[Records to process Boundary: Start]

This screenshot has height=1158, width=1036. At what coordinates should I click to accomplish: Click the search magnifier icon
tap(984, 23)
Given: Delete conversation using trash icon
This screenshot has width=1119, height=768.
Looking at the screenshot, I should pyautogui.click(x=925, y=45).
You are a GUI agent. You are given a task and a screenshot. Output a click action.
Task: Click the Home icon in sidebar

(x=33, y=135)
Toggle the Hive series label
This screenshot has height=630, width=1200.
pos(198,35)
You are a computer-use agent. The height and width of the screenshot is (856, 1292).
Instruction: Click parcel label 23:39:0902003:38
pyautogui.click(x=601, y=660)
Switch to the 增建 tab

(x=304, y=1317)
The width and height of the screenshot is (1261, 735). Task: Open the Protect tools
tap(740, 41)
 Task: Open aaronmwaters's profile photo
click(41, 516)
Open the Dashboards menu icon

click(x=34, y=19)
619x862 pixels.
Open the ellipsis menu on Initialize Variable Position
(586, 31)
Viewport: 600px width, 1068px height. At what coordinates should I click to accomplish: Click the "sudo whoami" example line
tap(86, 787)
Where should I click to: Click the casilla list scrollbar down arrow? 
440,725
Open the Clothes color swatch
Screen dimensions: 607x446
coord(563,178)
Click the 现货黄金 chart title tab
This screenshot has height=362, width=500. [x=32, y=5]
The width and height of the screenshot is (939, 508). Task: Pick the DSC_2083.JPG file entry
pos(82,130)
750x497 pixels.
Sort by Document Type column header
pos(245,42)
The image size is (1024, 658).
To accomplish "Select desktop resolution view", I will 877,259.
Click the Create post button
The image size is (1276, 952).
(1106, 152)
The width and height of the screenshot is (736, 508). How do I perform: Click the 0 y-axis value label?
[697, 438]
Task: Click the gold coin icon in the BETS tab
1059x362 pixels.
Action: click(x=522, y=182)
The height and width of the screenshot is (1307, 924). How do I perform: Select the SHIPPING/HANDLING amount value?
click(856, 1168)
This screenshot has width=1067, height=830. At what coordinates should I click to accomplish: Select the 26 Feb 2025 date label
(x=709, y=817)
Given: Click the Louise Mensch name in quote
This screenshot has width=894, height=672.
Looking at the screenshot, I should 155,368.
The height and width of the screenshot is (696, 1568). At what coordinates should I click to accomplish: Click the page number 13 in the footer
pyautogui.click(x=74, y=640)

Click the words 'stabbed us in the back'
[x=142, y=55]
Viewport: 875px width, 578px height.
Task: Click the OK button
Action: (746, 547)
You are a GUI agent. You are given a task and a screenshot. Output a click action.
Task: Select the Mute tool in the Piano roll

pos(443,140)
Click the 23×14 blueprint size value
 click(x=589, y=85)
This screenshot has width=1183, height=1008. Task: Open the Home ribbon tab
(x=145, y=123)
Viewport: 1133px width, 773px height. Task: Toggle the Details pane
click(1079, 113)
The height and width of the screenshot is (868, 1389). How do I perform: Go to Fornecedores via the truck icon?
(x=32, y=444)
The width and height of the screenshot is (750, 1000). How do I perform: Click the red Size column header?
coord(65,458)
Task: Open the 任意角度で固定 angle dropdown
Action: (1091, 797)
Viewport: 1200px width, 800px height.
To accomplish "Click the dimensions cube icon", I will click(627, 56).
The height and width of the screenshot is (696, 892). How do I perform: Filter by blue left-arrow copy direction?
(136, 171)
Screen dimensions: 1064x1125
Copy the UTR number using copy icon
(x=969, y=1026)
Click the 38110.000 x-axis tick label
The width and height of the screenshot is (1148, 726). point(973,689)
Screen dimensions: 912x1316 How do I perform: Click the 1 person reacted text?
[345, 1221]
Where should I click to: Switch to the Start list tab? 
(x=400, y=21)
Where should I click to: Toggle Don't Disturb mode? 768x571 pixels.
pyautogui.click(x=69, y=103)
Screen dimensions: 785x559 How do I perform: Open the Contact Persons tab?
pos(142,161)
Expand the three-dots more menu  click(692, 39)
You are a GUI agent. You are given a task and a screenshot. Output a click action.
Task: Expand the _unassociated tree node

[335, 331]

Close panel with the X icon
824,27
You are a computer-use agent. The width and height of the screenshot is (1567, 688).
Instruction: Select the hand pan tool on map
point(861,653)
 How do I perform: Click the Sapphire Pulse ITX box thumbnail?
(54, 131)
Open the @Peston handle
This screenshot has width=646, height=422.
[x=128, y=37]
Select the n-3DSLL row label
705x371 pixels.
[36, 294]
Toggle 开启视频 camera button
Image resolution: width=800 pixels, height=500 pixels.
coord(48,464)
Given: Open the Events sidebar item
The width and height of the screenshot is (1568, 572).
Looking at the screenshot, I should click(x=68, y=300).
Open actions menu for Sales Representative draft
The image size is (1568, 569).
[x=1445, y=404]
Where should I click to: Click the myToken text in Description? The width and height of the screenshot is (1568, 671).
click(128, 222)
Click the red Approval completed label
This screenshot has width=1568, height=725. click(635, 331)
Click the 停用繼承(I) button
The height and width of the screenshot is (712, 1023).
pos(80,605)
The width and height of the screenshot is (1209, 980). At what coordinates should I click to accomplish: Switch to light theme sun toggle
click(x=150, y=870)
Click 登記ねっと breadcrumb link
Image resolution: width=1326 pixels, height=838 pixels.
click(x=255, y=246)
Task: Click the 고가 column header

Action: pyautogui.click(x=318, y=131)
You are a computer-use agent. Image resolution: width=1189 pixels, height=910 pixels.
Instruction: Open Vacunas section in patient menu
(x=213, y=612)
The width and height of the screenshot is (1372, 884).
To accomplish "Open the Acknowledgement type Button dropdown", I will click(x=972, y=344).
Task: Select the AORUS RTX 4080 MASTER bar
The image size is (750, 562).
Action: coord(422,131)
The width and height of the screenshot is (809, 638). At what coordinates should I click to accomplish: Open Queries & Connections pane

[Records to process Boundary: End]

**About this exercise:**
Please copy each line of the entries in which the word "computer" shows up.

**Answer to this problem:**
You are a computer-use agent. The height and width of the screenshot is (856, 1292).
You are a computer-use agent. The width and height of the screenshot is (1567, 688).
You are a computer-use agent. Image resolution: width=1189 pixels, height=910 pixels.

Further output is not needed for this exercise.